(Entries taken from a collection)

###

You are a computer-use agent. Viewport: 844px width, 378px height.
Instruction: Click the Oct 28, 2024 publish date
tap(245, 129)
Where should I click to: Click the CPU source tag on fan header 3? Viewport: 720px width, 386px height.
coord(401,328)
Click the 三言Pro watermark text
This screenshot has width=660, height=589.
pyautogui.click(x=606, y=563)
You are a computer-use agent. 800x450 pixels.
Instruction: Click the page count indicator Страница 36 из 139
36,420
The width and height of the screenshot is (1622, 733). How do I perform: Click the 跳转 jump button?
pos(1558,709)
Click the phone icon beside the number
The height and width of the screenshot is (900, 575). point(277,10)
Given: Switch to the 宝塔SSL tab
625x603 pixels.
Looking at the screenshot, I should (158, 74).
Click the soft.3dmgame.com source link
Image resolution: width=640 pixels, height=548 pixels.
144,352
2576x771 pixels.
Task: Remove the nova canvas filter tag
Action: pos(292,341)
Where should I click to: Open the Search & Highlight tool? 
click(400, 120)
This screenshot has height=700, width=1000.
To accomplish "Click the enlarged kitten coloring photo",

###

Problem to solve.
Your answer must consist solely of the lines from the one containing "Where should I click to: Open" through the last line of the entries, reproduced exactly.

Response to the exercise.
Where should I click to: Open the Search & Highlight tool? 
click(400, 120)
This screenshot has height=700, width=1000.
To accomplish "Click the enlarged kitten coloring photo",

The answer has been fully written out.